Efraim se alimenta de vento, e persegue o vento oriental o dia todo; multiplica a mentira e a destruição; e fazem aliança com a Assíria, e azeite se leva ao Egito.
2 Ook heeft de HEERE een twist met Juda, en Hij zal bezoeking doen over Jakob naar zijn wegen, naar zijn handelingen zal Hij hem vergelden.
O SENHOR também tem uma briga judicial com Judá, e punirá Jacó conforme seus caminhos; ele lhe retribuirá conforme seus atos.
3 In moeders buik hield hij zijn broeder bij de verzenen; en in zijn kracht gedroeg hij zich vorstelijk met God.
No ventre [da mãe] pegou pelo calcanhar de seu irmão, e em sua força lutou com Deus.
4 Ja, hij gedroeg zich vorstelijk tegen den Engel, en overmocht Hem; hij weende en smeekte Hem. Te Beth-El vond hij Hem, en aldaar sprak Hij met ons;
Lutou com o anjo, e prevaleceu; chorou, e lhe suplicou; [em] Betel o achou, e ali falou conosco.
5 Namelijk, de HEERE, de God der heirscharen; HEERE is Zijn gedenknaam.
O próprio SENHOR, Deus dos exércitos; o SENHOR é seu memorial.
6 Gij dan, bekeer u tot uw God, bewaar weldadigheid en recht, en wacht geduriglijk op uw God.
Tu pois, converte-te a teu Deus; guarda tu a misericórdia e a justiça, e espera em teu Deus continuamente.
7 In des koopmans hand is een bedriegelijke weegschaal, hij bemint te verdrukken;
O mercador tem balança enganosa em sua mão, pois ama oprimir.
8 Nog zegt Efraim: Evenwel ben ik rijk geworden, ik heb mij groot goed verkregen; in al mijn arbeid zullen zij mij geen ongerechtigheid vinden, die zonde zij.
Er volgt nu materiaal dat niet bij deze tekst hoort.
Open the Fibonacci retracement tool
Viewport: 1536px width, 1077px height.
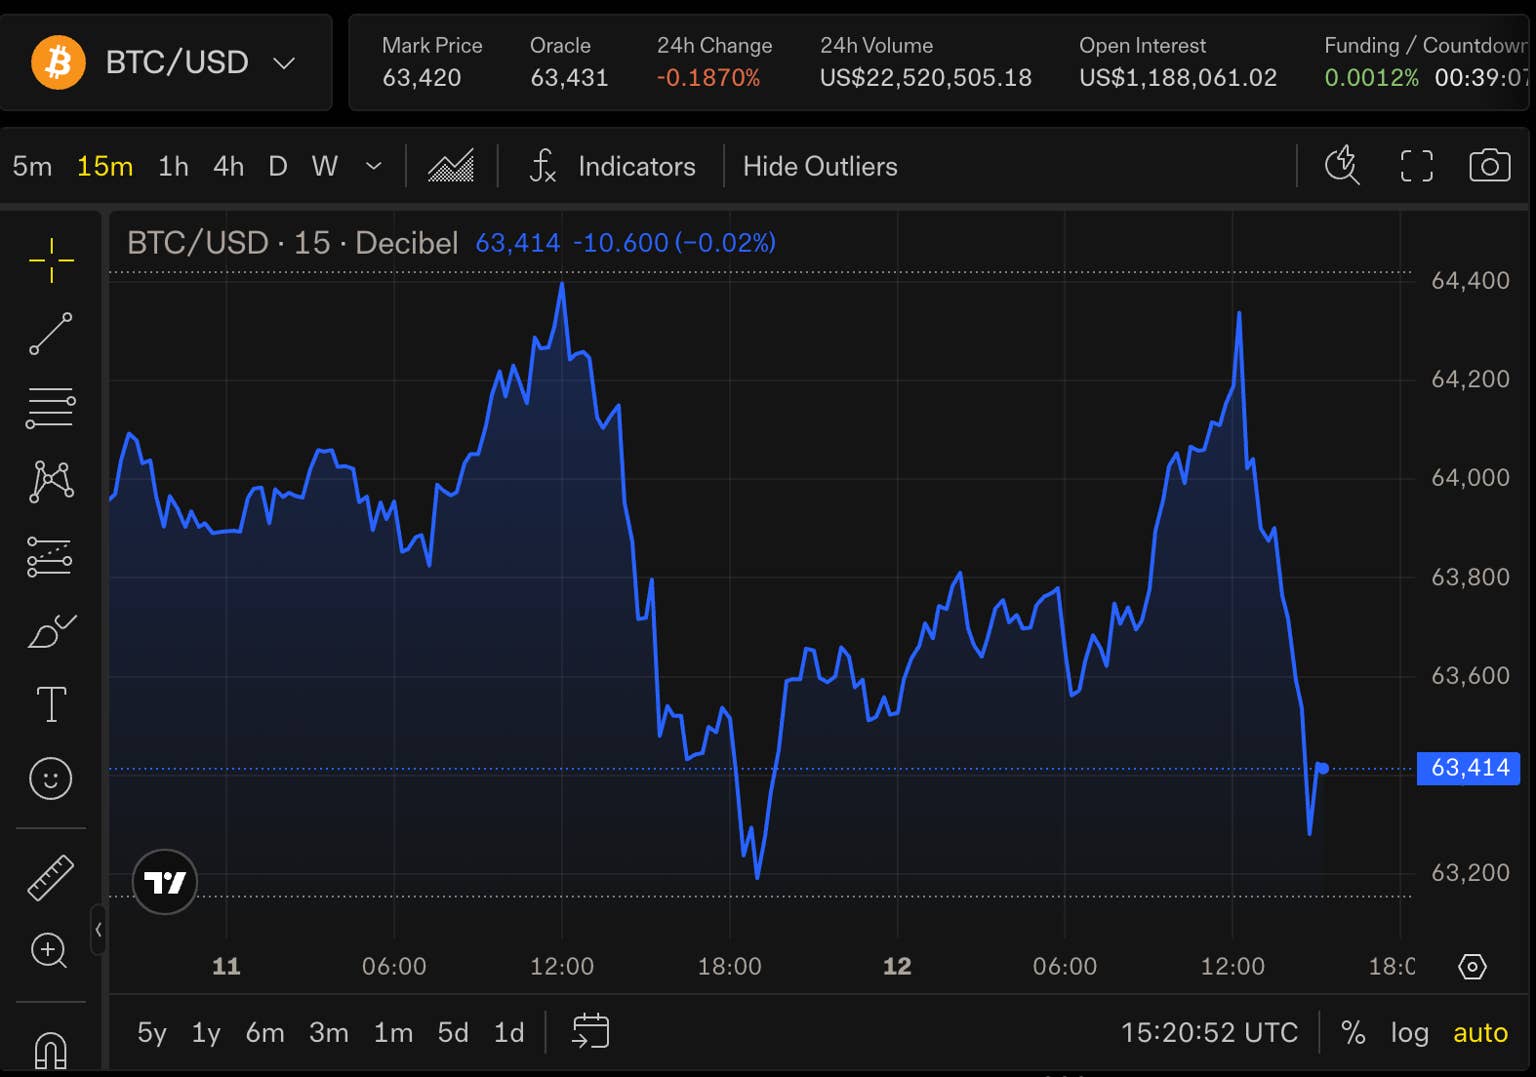point(51,408)
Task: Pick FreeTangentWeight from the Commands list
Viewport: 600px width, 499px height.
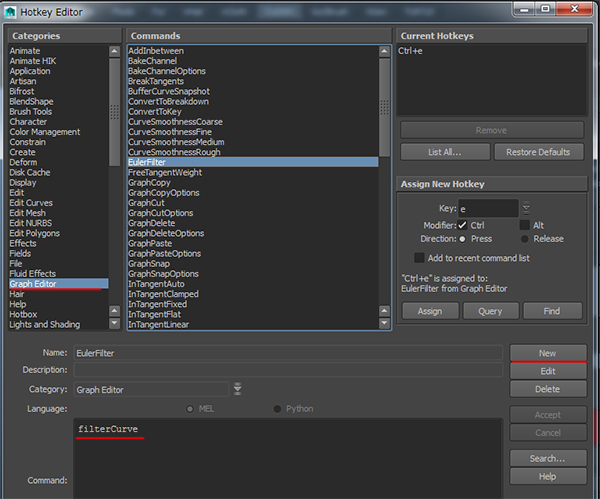Action: 165,172
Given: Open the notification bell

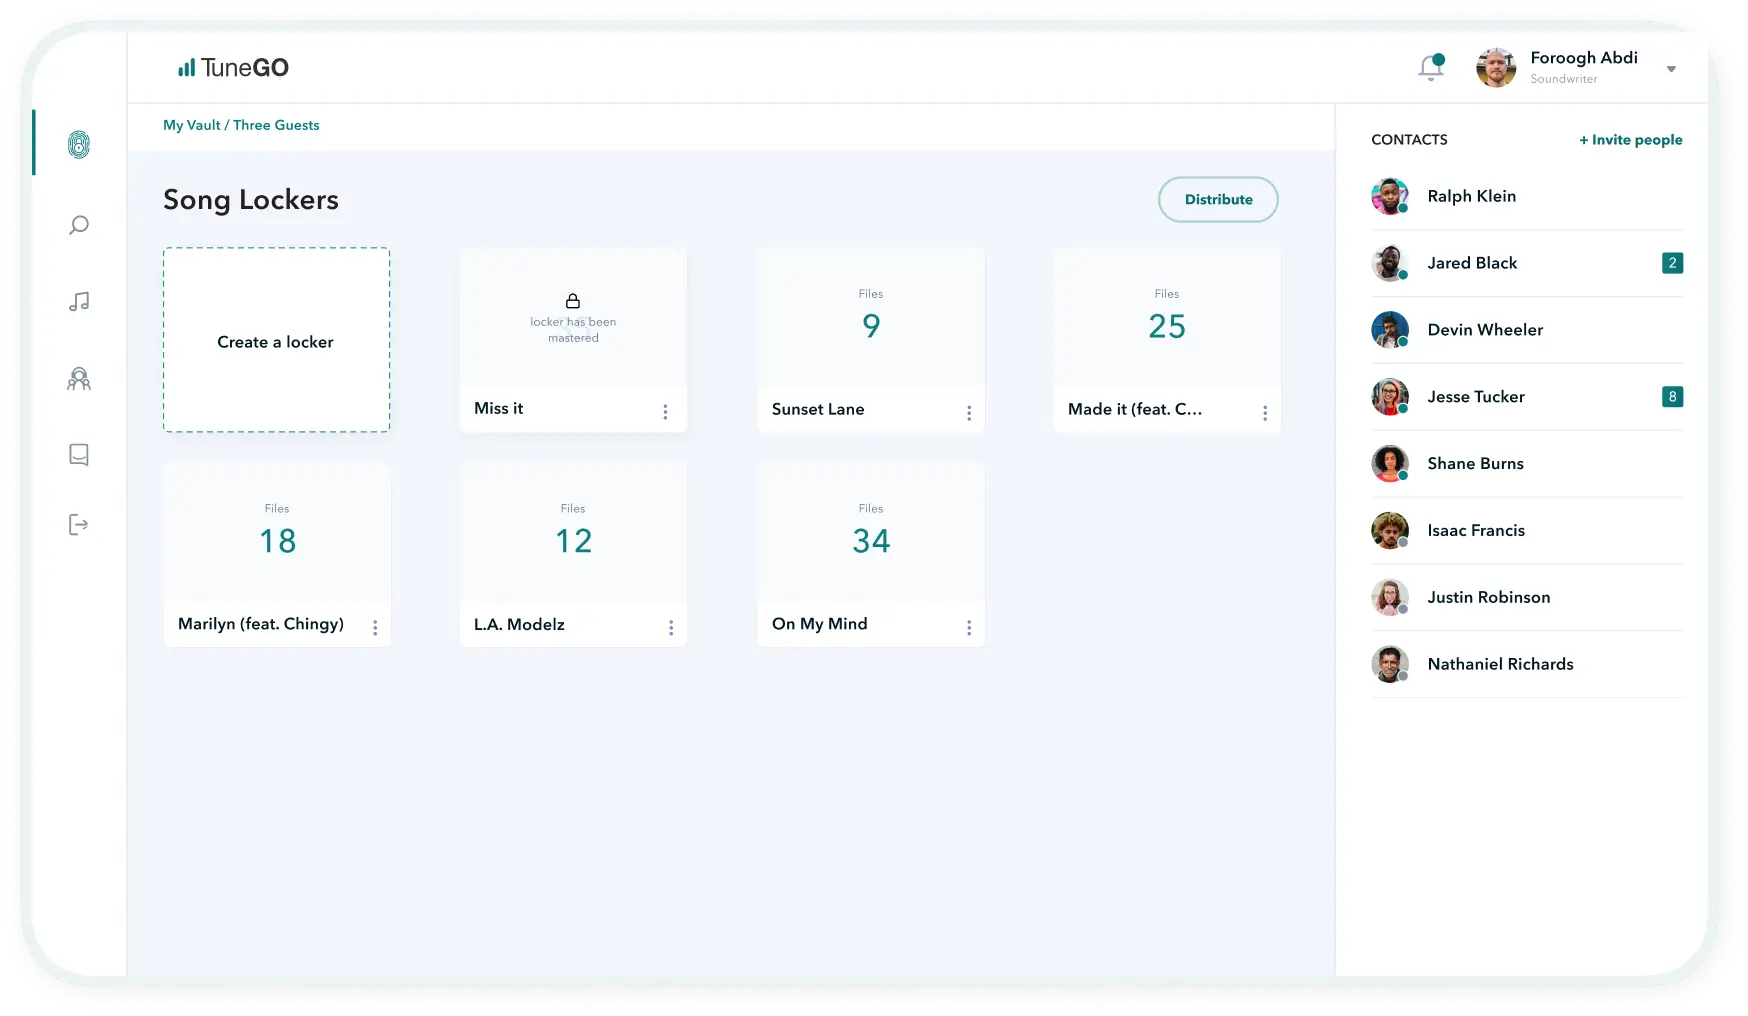Looking at the screenshot, I should (1430, 67).
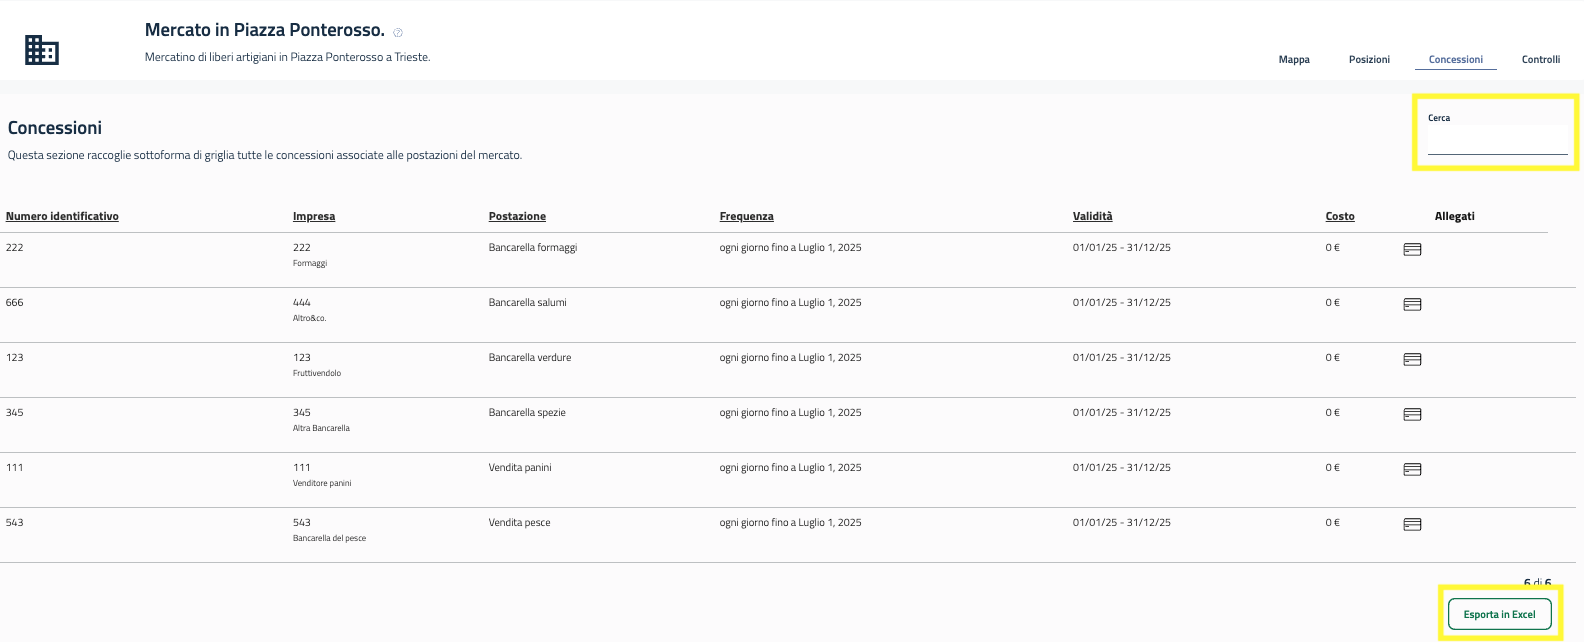Click the help icon beside market title
1584x642 pixels.
click(x=398, y=32)
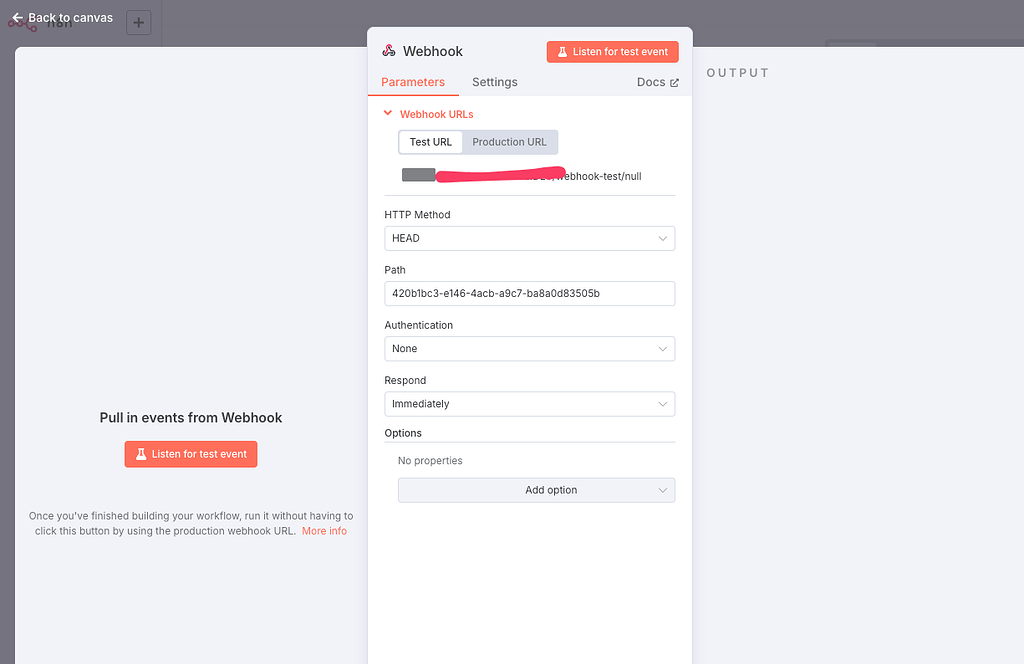Switch to the Settings tab
The image size is (1024, 664).
(494, 82)
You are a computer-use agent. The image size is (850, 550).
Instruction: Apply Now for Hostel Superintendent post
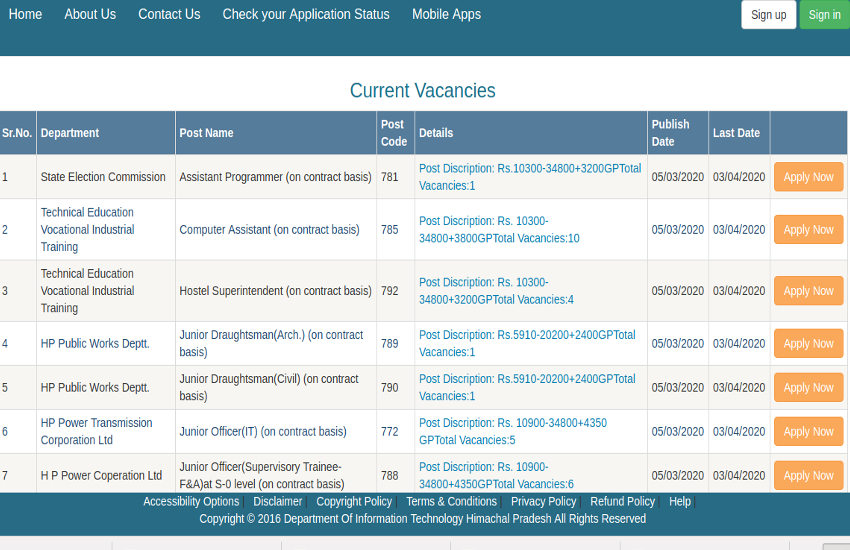point(808,291)
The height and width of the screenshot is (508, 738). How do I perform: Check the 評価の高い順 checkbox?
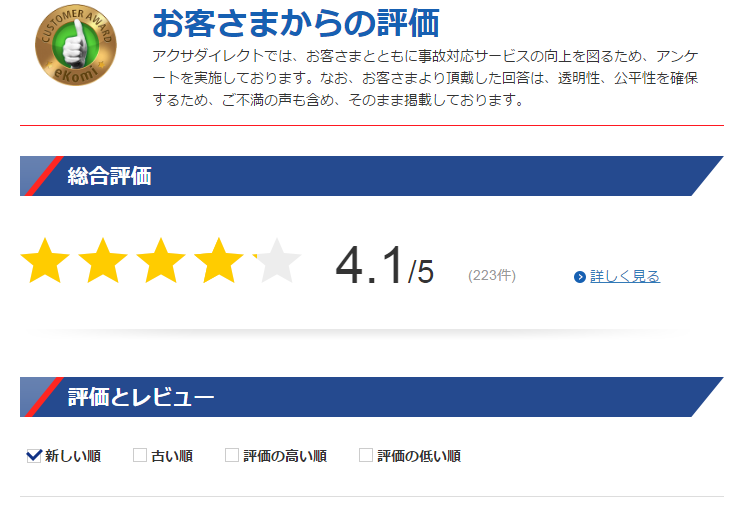[x=232, y=455]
E Efraim diz: Certamente eu sou rico; tenho obtido para mim muitos bens; [em] todo o meu trabalho ninguém pode achar em mim perversidade que seja pecado.
9 Maar Ik ben de HEERE, uw God, van Egypteland af; Ik zal u nog in tenten doen wonen, als in de dagen der samenkomst;
Porém eu sou o SENHOR teu Deus, desde a terra do Egito; eu ainda te farei morar em tendas, como nos dias solenes.
10 En Ik zal spreken tot de profeten, en Ik zal het gezicht vermenigvuldigen; en door den dienst der profeten zal Ik gelijkenissen voorstellen.
E falei aos profetas, e eu multipliquei a visão profética; e por meio dos profetas propus parábolas.
11 Zekerlijk is Gilead ongerechtigheid, zij zijn enkel ijdelheid; te Gilgal offeren zij ossen, ja, hun altaren zijn als steen hopen op de voren der velden.
Visto que Gileade é injusta, certamente [seus moradores] são inúteis. Em Gilgal sacrificam bois, e até seus altares são como amontoados [de pedras] nos sulcos dos campos.
12 Jakob vlood toch naar het veld van Syrie, en Israel diende om een vrouw, en hoedde om een vrouw.
Mas Jacó fugiu à terra de Arã, e Israel serviu em troca de uma mulher, e por uma mulher apascentou [ovelhas].
13 Maar de HEERE voerde Israel op uit Egypte door een profeet, en door een profeet werd hij gehoed.
Mas o SENHOR por um profeta fez subir a Israel do Egito, e por um profeta foi preservado.
14 Efraim daarentegen heeft Hem zeer bitterlijk vertoornd; daarom zal Hij zijn bloed op hem laten, en zijn Heere zal hem zijn smaad vergelden.
[Porém] Efraim o ofendeu amargamente; por isso deixará [a culpa de] seus sangues sobre ele, e seu Senhor lhe retribuirá sua desonra.